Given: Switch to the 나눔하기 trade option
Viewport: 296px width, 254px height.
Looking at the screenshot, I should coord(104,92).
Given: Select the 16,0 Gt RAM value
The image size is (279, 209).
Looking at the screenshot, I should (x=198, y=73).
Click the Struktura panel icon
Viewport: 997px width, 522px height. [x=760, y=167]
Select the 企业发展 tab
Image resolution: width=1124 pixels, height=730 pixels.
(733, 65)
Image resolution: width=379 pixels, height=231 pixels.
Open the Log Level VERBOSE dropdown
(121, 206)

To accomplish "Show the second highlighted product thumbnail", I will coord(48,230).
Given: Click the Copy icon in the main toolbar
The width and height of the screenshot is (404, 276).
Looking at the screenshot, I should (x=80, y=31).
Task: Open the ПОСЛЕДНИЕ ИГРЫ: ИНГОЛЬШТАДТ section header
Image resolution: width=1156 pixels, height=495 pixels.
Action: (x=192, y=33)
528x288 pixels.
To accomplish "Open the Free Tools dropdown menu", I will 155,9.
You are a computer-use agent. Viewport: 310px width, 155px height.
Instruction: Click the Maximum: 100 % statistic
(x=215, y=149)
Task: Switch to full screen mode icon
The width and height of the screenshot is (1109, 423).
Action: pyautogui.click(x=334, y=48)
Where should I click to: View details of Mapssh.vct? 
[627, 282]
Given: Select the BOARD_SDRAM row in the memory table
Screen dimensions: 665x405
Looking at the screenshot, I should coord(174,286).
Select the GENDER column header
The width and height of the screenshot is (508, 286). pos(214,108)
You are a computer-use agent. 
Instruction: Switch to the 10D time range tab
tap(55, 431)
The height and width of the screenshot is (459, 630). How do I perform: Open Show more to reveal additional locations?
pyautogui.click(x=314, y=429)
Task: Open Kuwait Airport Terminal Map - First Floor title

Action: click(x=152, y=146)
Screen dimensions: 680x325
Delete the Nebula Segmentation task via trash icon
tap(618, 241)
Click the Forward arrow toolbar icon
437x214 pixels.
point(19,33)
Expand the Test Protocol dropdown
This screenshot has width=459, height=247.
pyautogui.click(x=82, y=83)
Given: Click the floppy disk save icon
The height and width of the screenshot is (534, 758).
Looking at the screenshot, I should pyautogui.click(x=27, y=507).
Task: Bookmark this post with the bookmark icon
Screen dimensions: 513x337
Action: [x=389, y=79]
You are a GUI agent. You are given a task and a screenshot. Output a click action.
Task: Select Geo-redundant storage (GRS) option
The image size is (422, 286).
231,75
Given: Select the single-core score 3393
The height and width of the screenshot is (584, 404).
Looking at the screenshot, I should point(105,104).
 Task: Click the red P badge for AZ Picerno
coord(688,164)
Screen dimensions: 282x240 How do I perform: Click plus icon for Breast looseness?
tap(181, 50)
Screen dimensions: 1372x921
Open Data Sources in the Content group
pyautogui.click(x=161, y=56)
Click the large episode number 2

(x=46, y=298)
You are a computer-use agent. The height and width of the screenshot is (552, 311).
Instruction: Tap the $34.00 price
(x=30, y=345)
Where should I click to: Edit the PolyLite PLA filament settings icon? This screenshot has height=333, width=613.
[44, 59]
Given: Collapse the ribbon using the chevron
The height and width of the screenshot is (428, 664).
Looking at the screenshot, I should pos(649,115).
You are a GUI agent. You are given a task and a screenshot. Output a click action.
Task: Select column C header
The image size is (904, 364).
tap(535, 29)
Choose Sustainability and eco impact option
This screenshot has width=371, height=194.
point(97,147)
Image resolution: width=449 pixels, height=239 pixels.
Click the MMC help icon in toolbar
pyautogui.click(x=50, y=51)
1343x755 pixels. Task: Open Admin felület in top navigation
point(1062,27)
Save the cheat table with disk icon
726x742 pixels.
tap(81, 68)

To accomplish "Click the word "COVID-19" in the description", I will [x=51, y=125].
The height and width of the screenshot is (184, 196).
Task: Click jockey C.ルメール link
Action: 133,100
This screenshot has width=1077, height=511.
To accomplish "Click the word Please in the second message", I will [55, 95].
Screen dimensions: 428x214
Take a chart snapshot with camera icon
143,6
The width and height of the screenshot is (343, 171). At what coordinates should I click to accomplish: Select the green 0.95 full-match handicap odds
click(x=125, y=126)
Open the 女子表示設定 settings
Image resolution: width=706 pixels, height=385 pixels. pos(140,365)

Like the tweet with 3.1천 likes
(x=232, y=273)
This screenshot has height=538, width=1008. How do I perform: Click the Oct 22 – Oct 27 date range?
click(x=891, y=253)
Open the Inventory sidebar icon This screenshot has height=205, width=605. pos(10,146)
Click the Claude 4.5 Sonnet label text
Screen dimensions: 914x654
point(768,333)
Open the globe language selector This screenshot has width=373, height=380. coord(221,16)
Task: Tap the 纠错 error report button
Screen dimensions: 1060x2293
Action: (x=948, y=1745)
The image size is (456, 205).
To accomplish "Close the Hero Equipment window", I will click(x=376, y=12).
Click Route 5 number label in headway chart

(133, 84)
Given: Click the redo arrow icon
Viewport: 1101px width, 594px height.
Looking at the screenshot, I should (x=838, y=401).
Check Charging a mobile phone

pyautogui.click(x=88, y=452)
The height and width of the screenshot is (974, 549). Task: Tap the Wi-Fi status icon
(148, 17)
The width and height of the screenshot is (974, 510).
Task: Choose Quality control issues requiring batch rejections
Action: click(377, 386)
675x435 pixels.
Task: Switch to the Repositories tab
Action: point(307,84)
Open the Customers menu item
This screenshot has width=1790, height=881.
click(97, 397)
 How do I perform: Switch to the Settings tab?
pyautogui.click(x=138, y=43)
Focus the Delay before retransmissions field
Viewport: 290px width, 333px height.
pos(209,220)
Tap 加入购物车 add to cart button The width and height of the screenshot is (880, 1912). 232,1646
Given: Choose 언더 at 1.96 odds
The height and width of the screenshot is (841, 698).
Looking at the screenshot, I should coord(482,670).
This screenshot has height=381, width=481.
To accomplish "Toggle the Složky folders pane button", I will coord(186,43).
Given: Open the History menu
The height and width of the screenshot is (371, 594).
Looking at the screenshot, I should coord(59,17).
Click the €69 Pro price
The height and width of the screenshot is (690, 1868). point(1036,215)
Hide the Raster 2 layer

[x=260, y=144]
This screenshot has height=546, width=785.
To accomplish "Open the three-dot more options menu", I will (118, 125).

++++++++

ASSIGNMENT
Copy exactly the lines from the top of the entries through the line with "528x288 pixels." in it, please, keeping both ends and adding nothing.

EXERCISE SOLUTION
Given: Switch to the 나눔하기 trade option
Viewport: 296px width, 254px height.
Looking at the screenshot, I should coord(104,92).
Given: Select the 16,0 Gt RAM value
The image size is (279, 209).
Looking at the screenshot, I should (x=198, y=73).
Click the Struktura panel icon
Viewport: 997px width, 522px height. [x=760, y=167]
Select the 企业发展 tab
Image resolution: width=1124 pixels, height=730 pixels.
(733, 65)
Image resolution: width=379 pixels, height=231 pixels.
Open the Log Level VERBOSE dropdown
(121, 206)

To accomplish "Show the second highlighted product thumbnail", I will coord(48,230).
Given: Click the Copy icon in the main toolbar
The width and height of the screenshot is (404, 276).
Looking at the screenshot, I should (x=80, y=31).
Task: Open the ПОСЛЕДНИЕ ИГРЫ: ИНГОЛЬШТАДТ section header
Image resolution: width=1156 pixels, height=495 pixels.
Action: (x=192, y=33)
528x288 pixels.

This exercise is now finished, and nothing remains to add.